* Start DATA SHOWN *

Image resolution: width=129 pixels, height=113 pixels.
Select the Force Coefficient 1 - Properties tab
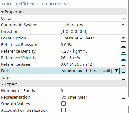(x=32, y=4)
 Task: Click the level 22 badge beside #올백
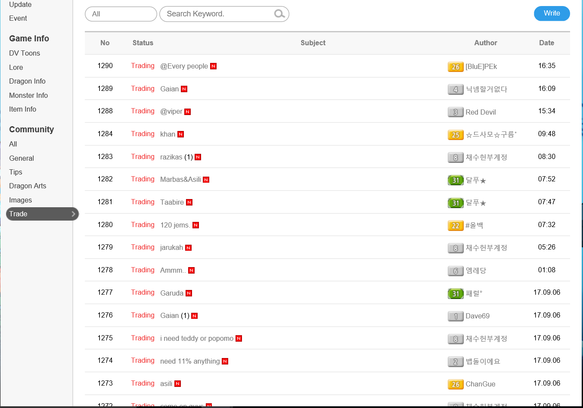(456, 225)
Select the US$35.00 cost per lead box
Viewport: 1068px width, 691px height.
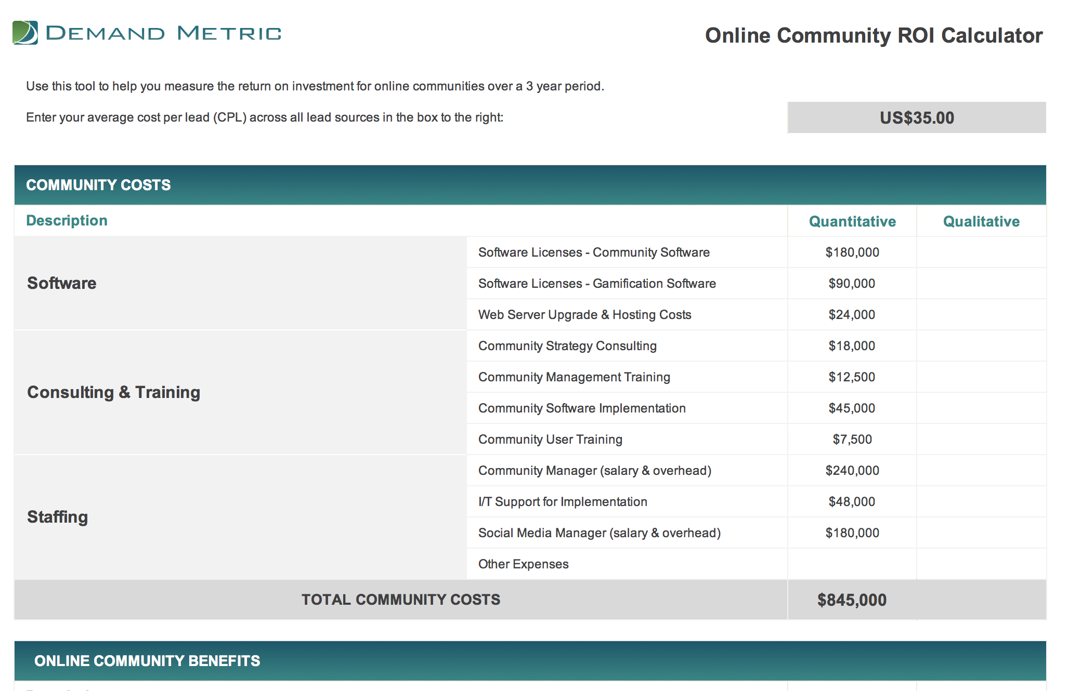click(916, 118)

* End DATA SHOWN *
* Start DATA SHOWN *

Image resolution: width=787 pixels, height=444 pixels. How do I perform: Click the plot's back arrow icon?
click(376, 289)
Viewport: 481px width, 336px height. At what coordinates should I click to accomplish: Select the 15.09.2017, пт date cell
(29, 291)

* End DATA SHOWN *

# TASK INSTRUCTIONS:
Output the stretch of the listing from the line containing "Image resolution: width=129" through the line containing "click(916, 118)", reproducing each line exactly and leaving out the pictures.

# ANSWER TO THIS PROBLEM:
Image resolution: width=129 pixels, height=113 pixels.
Select the Force Coefficient 1 - Properties tab
(x=32, y=4)
 Task: Click the level 22 badge beside #올백
(456, 225)
Select the US$35.00 cost per lead box
Viewport: 1068px width, 691px height.
click(916, 118)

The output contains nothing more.